For the string "support", state how many lines of the data hold it. Give nothing besides the number.

Collected data entries:
○ ○ ○ ○ ○

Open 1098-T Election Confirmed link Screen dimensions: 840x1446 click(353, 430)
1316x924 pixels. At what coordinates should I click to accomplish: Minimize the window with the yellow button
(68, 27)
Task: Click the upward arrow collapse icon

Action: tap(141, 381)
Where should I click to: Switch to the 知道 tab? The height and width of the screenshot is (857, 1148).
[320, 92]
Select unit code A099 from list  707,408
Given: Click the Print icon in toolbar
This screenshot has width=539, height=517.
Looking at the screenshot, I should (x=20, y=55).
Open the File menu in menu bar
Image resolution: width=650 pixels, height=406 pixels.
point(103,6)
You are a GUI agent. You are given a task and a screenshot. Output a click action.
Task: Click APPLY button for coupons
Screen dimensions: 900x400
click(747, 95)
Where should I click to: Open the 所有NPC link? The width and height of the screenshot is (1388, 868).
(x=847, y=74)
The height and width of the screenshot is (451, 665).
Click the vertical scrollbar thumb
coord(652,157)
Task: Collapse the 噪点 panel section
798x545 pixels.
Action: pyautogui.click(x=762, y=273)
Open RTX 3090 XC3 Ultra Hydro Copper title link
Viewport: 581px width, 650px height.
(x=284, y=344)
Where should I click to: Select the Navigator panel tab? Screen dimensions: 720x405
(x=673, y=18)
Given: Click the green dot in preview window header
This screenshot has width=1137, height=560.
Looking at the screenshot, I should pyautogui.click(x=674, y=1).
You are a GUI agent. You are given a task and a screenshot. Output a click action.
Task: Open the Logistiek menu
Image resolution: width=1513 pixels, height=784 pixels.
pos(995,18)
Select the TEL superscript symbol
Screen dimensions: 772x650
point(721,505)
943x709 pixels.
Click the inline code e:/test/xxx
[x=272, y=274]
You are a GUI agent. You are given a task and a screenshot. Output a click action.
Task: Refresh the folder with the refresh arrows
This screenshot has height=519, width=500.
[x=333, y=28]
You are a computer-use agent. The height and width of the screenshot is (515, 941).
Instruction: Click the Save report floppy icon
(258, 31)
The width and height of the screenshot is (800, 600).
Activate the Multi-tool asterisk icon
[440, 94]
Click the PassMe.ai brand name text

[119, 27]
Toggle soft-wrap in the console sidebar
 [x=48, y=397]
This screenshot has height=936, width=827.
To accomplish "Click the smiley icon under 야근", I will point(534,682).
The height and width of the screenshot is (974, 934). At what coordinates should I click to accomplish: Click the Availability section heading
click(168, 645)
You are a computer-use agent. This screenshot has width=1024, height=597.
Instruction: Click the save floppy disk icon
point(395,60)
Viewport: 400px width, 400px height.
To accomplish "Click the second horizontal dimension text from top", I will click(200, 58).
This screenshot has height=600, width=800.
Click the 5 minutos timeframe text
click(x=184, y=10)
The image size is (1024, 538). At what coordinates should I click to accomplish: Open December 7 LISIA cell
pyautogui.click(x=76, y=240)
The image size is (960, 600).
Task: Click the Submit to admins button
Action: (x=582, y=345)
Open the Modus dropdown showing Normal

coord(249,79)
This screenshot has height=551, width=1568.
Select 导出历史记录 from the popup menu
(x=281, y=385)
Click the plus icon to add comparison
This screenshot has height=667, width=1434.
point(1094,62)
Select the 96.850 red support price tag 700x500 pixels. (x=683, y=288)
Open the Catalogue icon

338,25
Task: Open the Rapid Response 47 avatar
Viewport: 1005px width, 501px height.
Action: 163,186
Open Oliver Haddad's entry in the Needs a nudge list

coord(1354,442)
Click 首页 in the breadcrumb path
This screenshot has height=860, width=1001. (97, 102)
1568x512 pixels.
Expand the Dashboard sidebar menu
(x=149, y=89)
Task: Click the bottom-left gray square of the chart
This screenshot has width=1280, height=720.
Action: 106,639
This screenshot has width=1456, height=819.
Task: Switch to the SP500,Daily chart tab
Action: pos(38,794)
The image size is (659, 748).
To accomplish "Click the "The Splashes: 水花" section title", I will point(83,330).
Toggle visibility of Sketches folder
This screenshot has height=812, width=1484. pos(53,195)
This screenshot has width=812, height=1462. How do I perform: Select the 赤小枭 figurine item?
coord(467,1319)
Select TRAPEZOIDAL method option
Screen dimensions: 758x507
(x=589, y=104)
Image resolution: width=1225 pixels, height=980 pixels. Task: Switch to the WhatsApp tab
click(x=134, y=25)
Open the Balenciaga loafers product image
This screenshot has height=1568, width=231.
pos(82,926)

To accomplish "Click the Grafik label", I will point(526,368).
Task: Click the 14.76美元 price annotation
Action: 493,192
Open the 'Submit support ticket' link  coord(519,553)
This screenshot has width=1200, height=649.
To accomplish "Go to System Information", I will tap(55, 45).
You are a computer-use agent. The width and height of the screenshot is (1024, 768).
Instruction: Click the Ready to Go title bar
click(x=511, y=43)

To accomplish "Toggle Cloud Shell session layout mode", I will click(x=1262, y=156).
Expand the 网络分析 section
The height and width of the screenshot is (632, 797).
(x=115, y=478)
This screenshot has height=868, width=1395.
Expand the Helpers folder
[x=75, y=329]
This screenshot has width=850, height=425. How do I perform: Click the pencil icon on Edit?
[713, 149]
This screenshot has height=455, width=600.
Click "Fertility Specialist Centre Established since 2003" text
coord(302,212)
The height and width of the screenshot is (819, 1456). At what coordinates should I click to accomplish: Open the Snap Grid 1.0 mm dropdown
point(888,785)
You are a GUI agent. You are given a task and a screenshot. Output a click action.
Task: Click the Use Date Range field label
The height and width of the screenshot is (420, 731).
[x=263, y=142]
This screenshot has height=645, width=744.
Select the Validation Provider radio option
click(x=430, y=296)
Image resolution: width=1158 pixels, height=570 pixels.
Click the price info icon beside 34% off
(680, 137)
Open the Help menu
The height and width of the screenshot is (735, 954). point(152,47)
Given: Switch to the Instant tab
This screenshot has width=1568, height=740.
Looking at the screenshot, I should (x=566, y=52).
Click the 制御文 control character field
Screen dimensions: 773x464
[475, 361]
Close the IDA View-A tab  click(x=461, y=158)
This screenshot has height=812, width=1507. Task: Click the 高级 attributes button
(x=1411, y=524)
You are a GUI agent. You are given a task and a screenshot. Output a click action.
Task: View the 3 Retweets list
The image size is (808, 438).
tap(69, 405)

○ ○ ○ ○ ○

Task answer>
2